When caking coal is fed into a coke oven, the softening and swelling occur around 400–500°C, and the resulting carbonaceous materials are subsequently resolidified to provide coke. It has been well-accepted that the degree of softening and swelling is one of the crucial factors determining the physicochemical properties (e.g., strength and reactivity) of the coke formed. The thermoplastic behavior of coal particles during carbonization has thus been studied extensively with several types of analysis techniques and different kinds of coals.^{1,2,3,4,5,6,7,8,9,10,11,12,13,14,15,16)} Some researchers exhibit that coal thermoplasticity depends strongly on the amounts of chloroform solubles naturally-present in coal,^1,4,6) low-molecular-weight compounds (metaplasts)^2,3) and/or transferable hydrogen^7,10) formed upon carbonization. It has also been reported that the sulfur and nitrogen present in coal, denoted as coal-S and coal-N, respectively, affect coal fluidity,^17,18,19,20) and that the addition of denzo-[c]-acridine (C₁₇H₁₁N) to a coal blend, even at a small amount of 3 mass%, enhances the tensile strength of the coke after carbonization by a factor of about 1.2.²¹⁾ It is of interest to investigate the influences of S and N elements on coal fluidity and coke strength in more detail. In the present paper, therefore, we first examine the fate of coal-S and coal-N during carbonization of several caking coals with different carbon contents, then investigate the effect of addition of some S- or N-containing compounds on coal fluidity and follow the change in the tensile strength of the coke produced.

2. Experimental

2.1. Coal Sample

Eight kinds of caking coals with size fraction of less than 215 μm were used in the present study. The as-received sample was stored in a N₂-filled plastic bag kept in a freezer to avoid air oxidation in coal storage. The ultimate and proximate analyses are given in Table 1, where Al, Si, Ca and Fe contents of all coals are also shown, and Na, Mg and K are excluded because of trace amounts. The C, S and N contents in the eight samples ranged 80–88, 0.55–1.8 and 1.2–2.3 mass% on a dry, ash-free basis (daf), respectively.
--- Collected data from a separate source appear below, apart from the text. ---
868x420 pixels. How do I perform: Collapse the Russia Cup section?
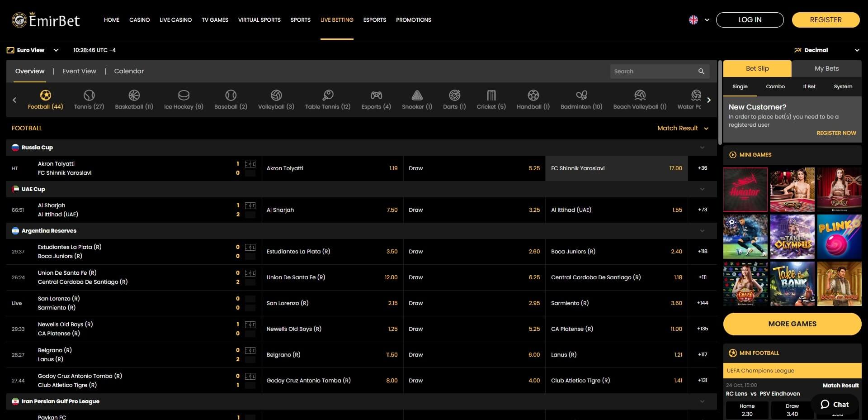coord(702,148)
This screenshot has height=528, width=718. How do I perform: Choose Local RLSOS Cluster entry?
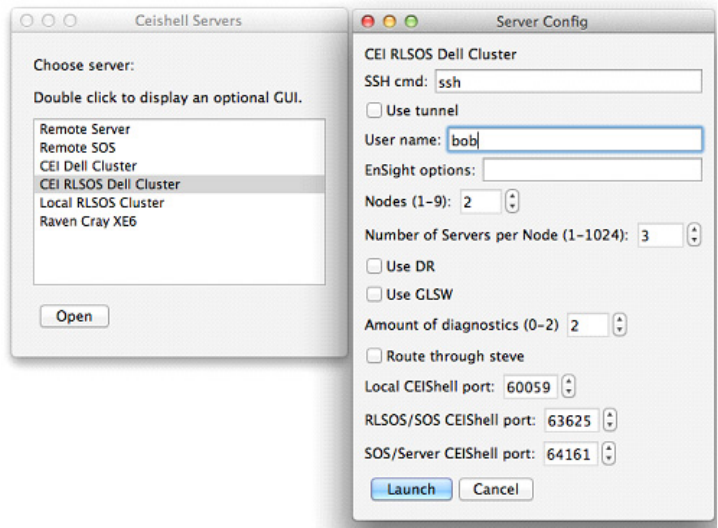[x=102, y=203]
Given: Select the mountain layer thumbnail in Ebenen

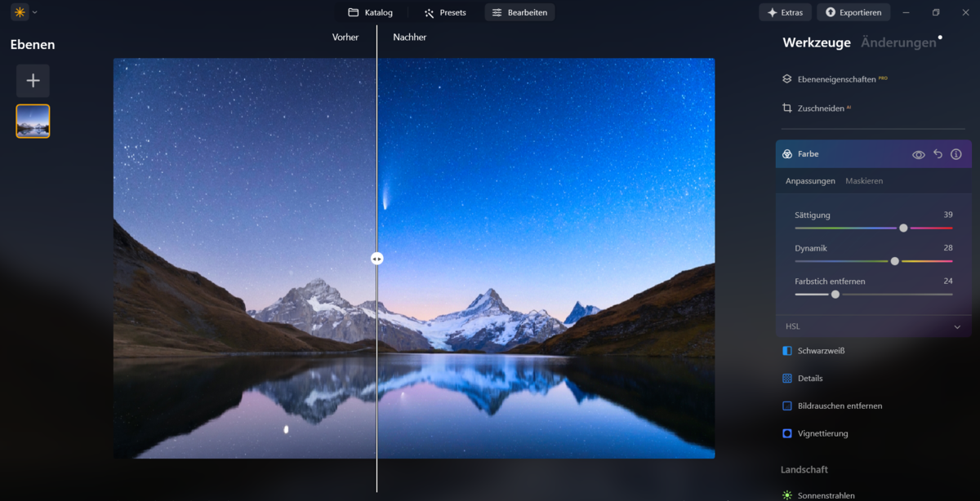Looking at the screenshot, I should pyautogui.click(x=33, y=121).
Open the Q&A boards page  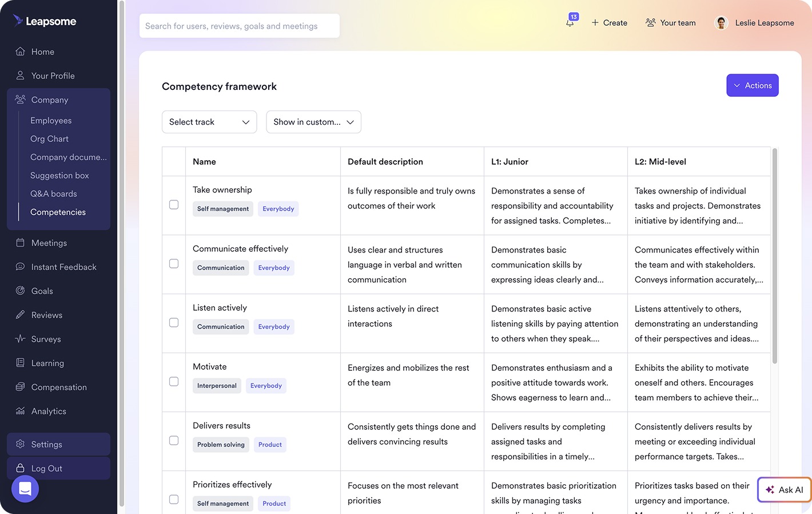pos(54,193)
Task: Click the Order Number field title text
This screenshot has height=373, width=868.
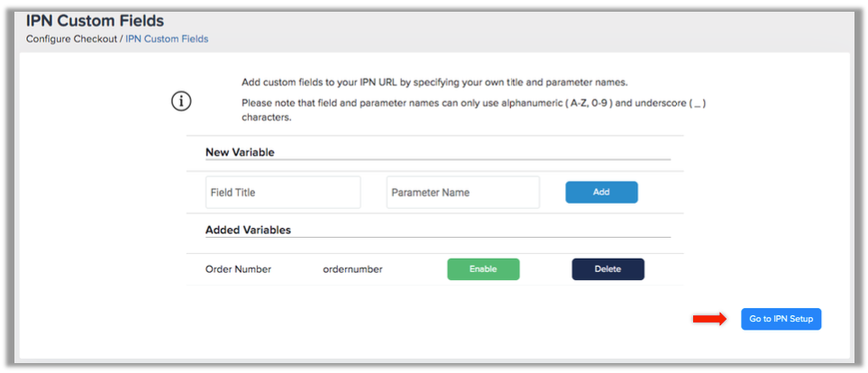Action: (239, 269)
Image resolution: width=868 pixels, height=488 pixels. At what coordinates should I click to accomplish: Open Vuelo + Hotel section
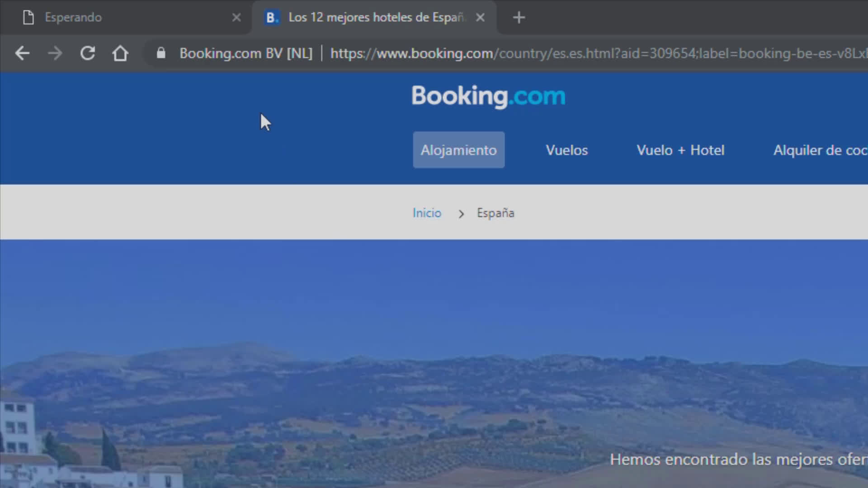[680, 150]
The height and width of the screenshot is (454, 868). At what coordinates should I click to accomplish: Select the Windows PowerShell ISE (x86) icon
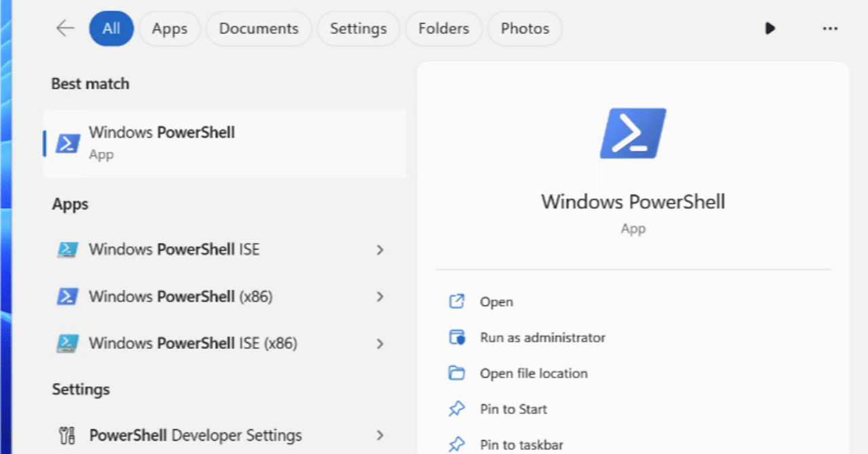[x=66, y=344]
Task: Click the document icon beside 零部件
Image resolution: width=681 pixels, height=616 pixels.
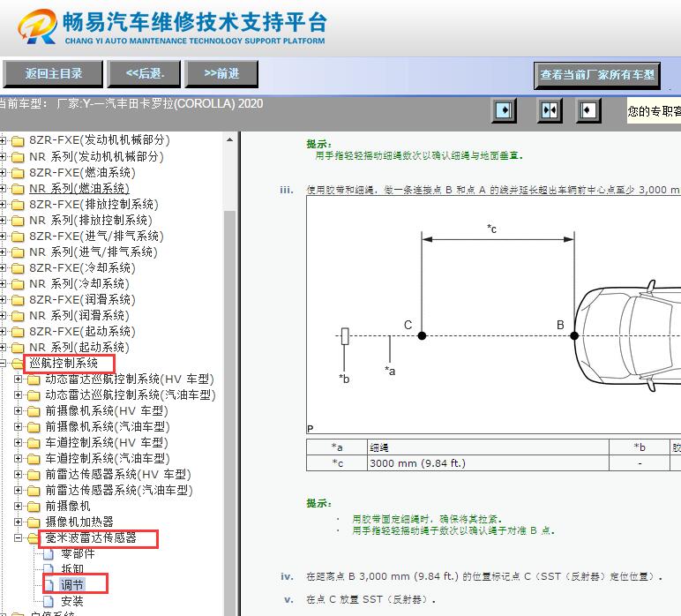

Table 1. Analyses of coal samples used.

Coal	Countrya	Ultimate analysis (mass%-daf)					Proximate analysis (mass%-dry)			Metal content (mass%-dry)
		C	H	S	N	Ob	Ash	VMc	FCb, d	Al	Si	Ca	Fe
LL	AUS	79.9	5.7	0.57	2.1	11.7	9.2	35.2	55.6	0.63	3.0	0.14	0.25
RW	AUS	81.8	5.8	0.65	2.0	9.8	8.7	37.1	54.2	0.84	2.4	0.16	0.30
GY	AUS	82.8	5.6	0.70	2.3	8.6	7.6	31.8	60.6	0.97	2.3	0.04	0.17
NW	NZL	83.5	5.3	1.8	1.2	8.2	3.1	30.8	66.1	0.57	0.72	0.06	0.19
GA	AUS	85.6	5.3	0.62	2.0	6.5	8.5	25.4	66.1	1.1	2.4	0.01	0.30
TR	USA	86.4	5.2	1.4	1.6	5.4	8.5	23.8	67.7	0.96	2.2	0.03	0.52
SI	AUS	87.3	4.9	0.75	2.0	5.0	10.2	18.4	71.4	1.9	2.7	0.05	0.33
GC	AUS	87.5	4.9	0.55	2.1	4.9	9.4	19.0	71.6	1.1	2.3	0.08	0.61

^aAUS, Australia; NZL, New Zealand; USA, United States of America. ^bEstimated by difference.

^cVM, volatile matter. ^dFC, fixed carbon.

2.2. Mixture of Coal and S- or N-Containing Compound

To investigate the effects of sulfur and nitrogen on coal fluidity, a mixture of RW coal and a S- or N-containing compound was prepared by the impregnation method. The procedure has been reported in detail elsewhere¹⁹⁾ and is thus simply explained below. Two inorganic sulfur, three organic sulfur and six organic nitrogen compounds were selected according to earlier studies on S- and N-functional forms in coal.^{22,23,24,25,26,27,28)} Each compound was added to RW coal by mixing in benzene at room temperature, followed by dryness under vacuum at 38°C. As reported previously,¹⁹⁾ the influence of the impregnation in benzene on coal fluidity was negligibly small. The S or N loading in the dried sample was 1.0 mass%, unless otherwise stated.

2.3. Carbonization

All runs were performed with a quartz-made fixed bed reactor. The details of the apparatus have been described elsewhere.²⁹⁾ In a typical experiment, about 0.50 g of the as-received coal was first charged into a rectangular quartz cell on a quartz holder in the reactor. After prudent precautions against leakage, the reactor was then heated electrically at 3°C/min up to 350–1000°C in a stream of high-purity He (> 99.99995%) and finally quenched to ambient temperature. The temperature was measured with a thermocouple (Ni/Cr:Ni/Al) inserted at the bottom of the cell.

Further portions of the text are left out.